■ **RECORDS PROVIDED**
____
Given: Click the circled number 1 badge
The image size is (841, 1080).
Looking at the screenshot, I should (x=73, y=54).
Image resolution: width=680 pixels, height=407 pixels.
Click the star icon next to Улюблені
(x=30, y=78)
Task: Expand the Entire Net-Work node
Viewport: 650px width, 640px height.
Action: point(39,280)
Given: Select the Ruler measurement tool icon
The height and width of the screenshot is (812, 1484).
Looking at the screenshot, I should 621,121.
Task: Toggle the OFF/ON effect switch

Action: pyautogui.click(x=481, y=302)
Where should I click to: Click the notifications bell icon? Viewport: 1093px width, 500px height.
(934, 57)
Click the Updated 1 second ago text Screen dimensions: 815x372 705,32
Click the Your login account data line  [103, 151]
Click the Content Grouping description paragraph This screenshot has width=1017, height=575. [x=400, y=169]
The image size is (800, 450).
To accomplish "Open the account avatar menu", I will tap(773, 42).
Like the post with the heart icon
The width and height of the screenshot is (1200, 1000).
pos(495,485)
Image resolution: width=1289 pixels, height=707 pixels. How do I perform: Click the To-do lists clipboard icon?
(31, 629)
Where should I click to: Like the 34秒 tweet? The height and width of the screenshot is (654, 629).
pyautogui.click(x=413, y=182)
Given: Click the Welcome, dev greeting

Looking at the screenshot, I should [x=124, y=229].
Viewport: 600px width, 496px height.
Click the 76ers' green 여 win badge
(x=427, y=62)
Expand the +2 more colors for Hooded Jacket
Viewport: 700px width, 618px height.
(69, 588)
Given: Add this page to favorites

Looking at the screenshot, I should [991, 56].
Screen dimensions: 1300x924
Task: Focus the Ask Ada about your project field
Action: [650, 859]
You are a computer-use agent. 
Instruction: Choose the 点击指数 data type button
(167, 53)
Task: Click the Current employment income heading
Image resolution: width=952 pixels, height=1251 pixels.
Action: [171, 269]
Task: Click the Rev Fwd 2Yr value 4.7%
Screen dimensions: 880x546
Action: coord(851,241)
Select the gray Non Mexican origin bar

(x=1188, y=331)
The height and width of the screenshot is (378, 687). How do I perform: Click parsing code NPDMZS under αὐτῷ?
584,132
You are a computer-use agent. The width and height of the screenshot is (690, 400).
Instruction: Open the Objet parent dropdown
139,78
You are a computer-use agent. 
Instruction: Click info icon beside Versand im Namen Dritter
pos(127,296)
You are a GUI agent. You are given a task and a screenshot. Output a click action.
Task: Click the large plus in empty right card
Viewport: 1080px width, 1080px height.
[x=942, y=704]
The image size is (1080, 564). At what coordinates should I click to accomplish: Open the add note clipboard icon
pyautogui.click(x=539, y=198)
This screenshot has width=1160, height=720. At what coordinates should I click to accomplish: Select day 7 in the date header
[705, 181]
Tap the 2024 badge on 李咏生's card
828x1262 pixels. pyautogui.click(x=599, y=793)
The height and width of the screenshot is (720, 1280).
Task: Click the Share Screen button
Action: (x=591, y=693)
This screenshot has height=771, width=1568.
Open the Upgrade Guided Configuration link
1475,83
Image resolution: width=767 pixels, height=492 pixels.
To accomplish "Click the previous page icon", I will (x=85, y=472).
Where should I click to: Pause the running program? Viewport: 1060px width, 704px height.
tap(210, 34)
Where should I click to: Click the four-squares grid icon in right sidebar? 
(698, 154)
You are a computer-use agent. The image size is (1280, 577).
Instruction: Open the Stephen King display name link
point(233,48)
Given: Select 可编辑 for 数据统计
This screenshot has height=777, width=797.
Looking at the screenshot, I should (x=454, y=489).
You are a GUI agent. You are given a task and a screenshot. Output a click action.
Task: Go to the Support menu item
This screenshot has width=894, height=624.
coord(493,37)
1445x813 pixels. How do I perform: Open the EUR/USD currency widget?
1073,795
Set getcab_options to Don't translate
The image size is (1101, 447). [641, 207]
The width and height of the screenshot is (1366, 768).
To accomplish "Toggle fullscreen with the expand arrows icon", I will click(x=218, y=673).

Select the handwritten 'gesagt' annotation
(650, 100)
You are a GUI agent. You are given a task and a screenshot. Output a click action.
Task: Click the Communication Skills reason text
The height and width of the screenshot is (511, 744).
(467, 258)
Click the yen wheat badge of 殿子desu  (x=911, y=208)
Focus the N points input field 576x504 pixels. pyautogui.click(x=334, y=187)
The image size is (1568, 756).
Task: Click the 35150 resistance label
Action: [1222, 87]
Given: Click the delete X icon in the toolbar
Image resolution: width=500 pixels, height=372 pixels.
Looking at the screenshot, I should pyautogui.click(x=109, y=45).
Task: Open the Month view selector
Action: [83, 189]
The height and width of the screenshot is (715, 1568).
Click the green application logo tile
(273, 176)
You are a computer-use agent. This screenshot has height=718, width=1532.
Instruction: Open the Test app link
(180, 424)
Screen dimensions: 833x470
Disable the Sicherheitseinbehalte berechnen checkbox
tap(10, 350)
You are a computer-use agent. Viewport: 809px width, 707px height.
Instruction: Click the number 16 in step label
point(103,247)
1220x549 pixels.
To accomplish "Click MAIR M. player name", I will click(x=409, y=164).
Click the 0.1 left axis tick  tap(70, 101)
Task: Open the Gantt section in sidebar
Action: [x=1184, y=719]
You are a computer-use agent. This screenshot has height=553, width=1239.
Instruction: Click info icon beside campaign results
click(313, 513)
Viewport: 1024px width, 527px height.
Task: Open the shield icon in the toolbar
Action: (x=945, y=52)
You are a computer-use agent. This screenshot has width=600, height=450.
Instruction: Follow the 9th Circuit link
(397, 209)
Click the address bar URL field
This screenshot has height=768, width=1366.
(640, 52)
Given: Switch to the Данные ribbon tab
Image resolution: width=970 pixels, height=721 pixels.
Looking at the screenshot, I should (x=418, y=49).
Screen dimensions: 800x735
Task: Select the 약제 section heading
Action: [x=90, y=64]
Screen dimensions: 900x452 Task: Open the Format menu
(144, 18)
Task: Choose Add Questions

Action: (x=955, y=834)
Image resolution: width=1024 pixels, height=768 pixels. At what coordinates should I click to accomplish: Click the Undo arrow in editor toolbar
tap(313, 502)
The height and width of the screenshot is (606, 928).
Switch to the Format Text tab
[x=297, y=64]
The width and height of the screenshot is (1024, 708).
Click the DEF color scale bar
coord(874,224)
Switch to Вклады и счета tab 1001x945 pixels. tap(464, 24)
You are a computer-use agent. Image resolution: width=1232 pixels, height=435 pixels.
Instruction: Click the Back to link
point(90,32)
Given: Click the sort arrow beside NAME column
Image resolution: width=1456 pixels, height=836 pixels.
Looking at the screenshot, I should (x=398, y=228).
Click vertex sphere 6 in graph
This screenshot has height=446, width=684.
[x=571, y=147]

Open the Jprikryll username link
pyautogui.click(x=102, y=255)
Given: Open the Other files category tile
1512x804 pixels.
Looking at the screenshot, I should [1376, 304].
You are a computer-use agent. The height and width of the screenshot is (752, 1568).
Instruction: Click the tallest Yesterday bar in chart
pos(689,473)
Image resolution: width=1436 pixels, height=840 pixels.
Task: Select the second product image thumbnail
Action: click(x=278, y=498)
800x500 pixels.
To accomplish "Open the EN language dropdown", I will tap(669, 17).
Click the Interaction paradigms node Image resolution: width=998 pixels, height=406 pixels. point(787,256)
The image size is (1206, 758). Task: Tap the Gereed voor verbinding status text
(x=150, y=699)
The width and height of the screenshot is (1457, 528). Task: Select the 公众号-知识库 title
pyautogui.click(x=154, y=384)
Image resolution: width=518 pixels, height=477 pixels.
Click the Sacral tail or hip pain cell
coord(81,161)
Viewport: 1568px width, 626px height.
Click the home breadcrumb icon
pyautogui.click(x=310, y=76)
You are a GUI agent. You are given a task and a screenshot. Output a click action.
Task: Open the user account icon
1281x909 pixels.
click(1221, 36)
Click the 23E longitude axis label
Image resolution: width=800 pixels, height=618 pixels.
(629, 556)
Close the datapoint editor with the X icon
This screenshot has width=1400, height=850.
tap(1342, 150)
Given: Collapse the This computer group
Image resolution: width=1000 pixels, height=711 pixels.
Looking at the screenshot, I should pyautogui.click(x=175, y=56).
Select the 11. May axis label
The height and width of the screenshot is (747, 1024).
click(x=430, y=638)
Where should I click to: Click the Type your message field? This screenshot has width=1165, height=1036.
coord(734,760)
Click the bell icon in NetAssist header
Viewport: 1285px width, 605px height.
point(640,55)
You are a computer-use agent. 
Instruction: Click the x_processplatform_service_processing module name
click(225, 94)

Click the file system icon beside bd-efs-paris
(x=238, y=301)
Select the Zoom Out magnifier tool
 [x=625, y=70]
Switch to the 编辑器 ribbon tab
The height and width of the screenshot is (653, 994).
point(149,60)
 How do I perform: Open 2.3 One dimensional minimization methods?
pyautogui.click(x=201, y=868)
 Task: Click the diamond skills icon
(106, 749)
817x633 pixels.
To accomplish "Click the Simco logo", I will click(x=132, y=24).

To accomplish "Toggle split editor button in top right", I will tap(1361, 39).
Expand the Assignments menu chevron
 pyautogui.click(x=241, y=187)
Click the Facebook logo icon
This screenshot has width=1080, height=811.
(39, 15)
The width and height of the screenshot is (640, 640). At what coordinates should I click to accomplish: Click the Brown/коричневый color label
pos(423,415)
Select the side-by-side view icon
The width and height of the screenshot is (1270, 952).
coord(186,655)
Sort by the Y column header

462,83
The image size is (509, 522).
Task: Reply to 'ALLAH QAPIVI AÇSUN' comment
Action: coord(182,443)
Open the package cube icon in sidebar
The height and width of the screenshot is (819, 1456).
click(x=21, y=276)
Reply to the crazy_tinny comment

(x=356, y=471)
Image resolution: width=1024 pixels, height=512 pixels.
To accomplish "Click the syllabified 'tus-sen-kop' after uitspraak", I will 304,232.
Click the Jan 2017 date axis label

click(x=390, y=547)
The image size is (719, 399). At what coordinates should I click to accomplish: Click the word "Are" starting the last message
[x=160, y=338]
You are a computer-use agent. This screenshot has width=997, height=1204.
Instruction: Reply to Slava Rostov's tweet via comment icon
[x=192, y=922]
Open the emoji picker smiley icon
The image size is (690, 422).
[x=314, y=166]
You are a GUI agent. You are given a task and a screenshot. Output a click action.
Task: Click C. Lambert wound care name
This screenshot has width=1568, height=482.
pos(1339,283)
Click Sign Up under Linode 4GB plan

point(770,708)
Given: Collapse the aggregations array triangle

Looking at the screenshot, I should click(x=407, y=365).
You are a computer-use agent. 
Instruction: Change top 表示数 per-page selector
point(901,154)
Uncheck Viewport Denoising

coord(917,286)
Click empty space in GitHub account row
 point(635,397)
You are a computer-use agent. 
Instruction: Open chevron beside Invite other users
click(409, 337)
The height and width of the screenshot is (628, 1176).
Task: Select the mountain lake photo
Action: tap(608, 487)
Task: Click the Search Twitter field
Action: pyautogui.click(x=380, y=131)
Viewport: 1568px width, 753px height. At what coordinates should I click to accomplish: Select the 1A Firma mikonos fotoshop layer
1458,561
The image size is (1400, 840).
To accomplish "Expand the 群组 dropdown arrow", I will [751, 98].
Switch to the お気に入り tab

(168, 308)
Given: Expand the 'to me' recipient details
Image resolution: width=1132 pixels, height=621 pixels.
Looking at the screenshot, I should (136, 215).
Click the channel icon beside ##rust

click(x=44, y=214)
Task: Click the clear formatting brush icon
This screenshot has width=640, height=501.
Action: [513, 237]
____
■ **WORK REQUEST**
Restate, word for word and without additions, every line from the top of the listing above through the line that contains "Given: Select the Ruler measurement tool icon".

■ **ANSWER SPACE**
Given: Click the circled number 1 badge
The image size is (841, 1080).
Looking at the screenshot, I should (x=73, y=54).
Image resolution: width=680 pixels, height=407 pixels.
Click the star icon next to Улюблені
(x=30, y=78)
Task: Expand the Entire Net-Work node
Viewport: 650px width, 640px height.
Action: point(39,280)
Given: Select the Ruler measurement tool icon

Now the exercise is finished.